O estado do Acre está entre as 16 unidades da federação que ainda não se adequaram a uma determinação prevista em lei federal, que estabelece um valor máximo para os exames médico e psicológico exigidos na emissão ou renovação da Carteira Nacional de Habilitação (CNH).

O tema ganhou destaque após a divulgação de um vídeo institucional do Ministério dos Transportes, no qual o ministro Renan Filho esclarece os direitos dos cidadãos e reforça a obrigatoriedade do cumprimento da legislação em todo o país.

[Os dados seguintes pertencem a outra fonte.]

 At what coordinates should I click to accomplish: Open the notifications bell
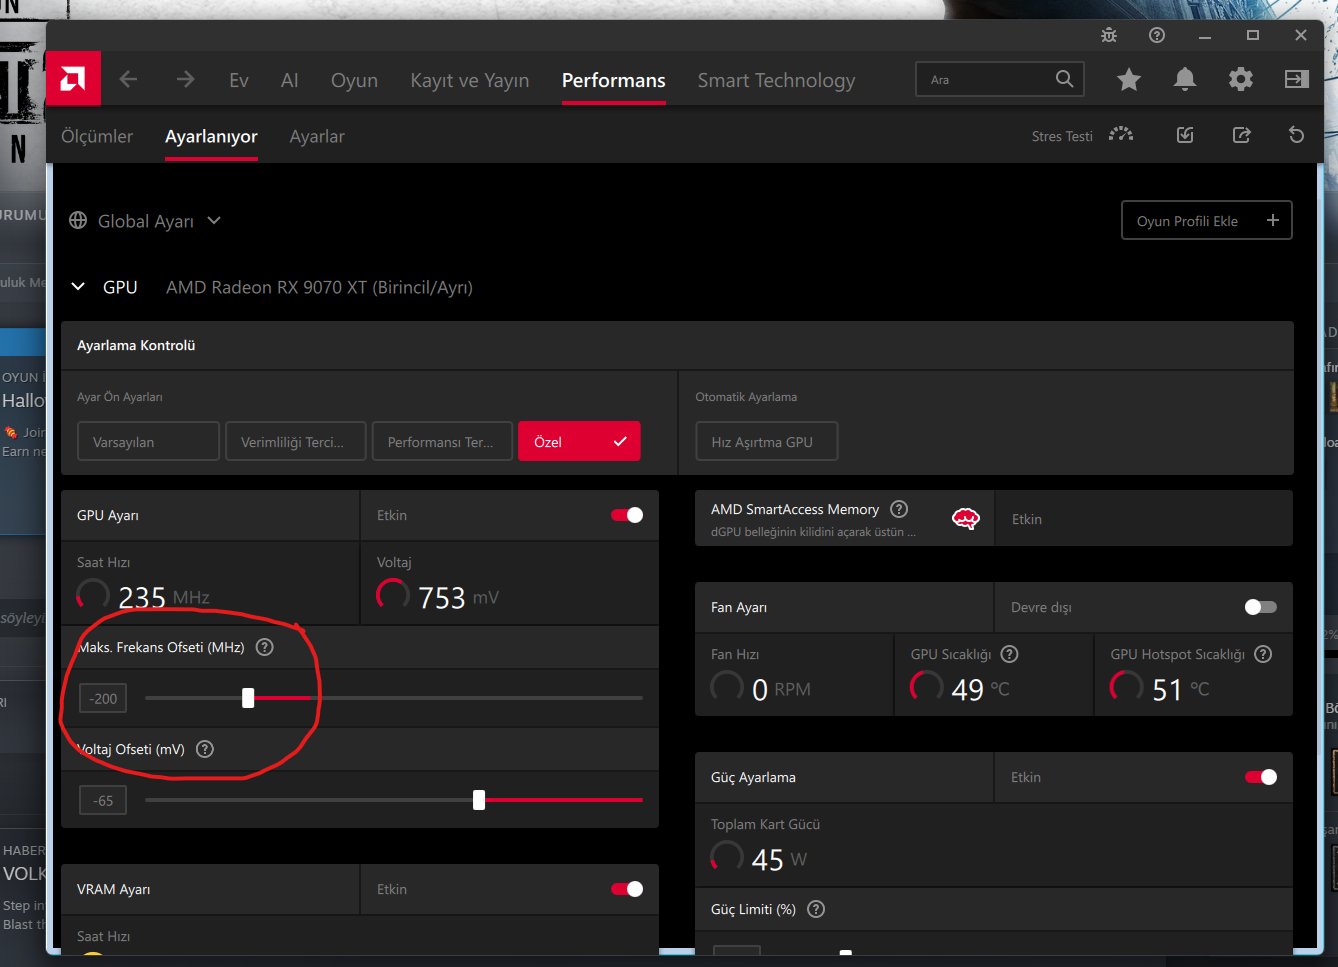1185,79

De acordo com o ministro, a lei federal define que a soma dos valores dos exames médico e psicológico não pode ultrapassar R$ 180. Ele enfatizou que o limite não se aplica a cada exame separadamente, mas ao valor total dos dois procedimentos.
- “A Lei Federal determinou que os exames médico e psicológico não podem ultrapassar juntos o valor de 180 reais. Não é 180 cada, é 180 para os dois exames. Isso é lei, não é sugestão, não é orientação, é obrigação”, afirmou Renan Filho.

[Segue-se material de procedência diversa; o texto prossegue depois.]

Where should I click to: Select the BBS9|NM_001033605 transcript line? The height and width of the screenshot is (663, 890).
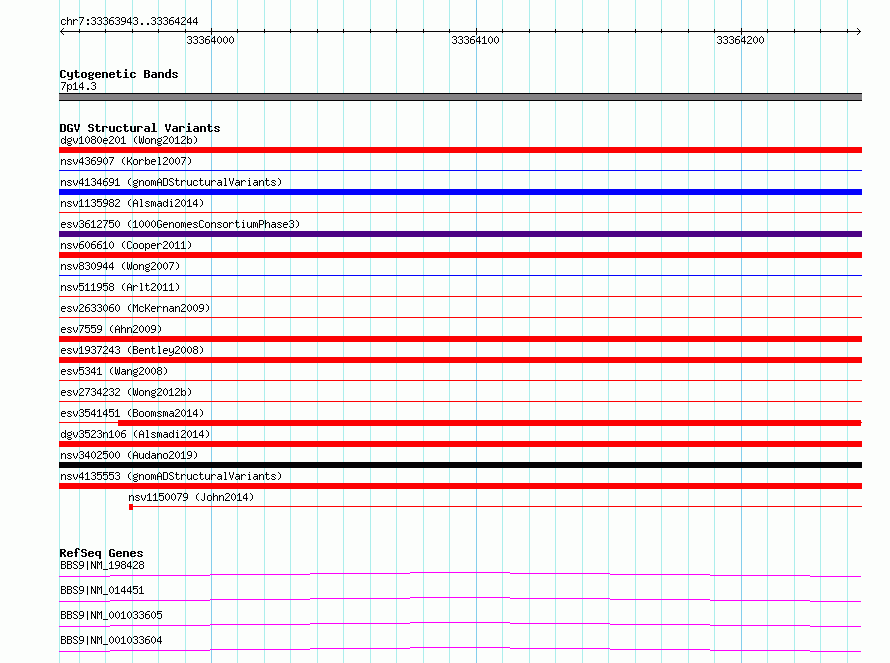point(460,624)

Segundo o Ministério dos Transportes, além do Acre, Amapá, São Paulo, Ceará, Distrito Federal, Maranhão, Mato Grosso do Sul, Pará, Paraná, Pernambuco, Piauí, Rio de Janeiro, Rondônia, Roraima, Sergipe e Tocantins também ainda não estariam cumprindo integralmente a norma.
Na prática, a situação significa que milhões de brasileiros estariam pagando valores acima do permitido por lei para obter ou renovar a CNH, o que fere o princípio da legalidade e da transparência na prestação do serviço público.
Diante do cenário, o ministro anunciou que o Ministério dos Transportes irá instaurar um procedimento administrativo para fiscalizar o cumprimento da legislação federal por parte dos Departamentos Estaduais de Trânsito (Detrans), responsáveis pelo credenciamento das clínicas que realizam os exames.
- “Para cumprir o nosso dever funcional, o Ministério dos Transportes vai abrir um procedimento administrativo para fiscalizar o cumprimento da legislação federal. A lei deve ser respeitada em todo o Brasil”, concluiu o ministro.
A medida busca reforçar a segurança jurídica, garantir o cumprimento da lei em âmbito nacional e assegurar que os cidadãos não sejam prejudicados por cobranças indevidas.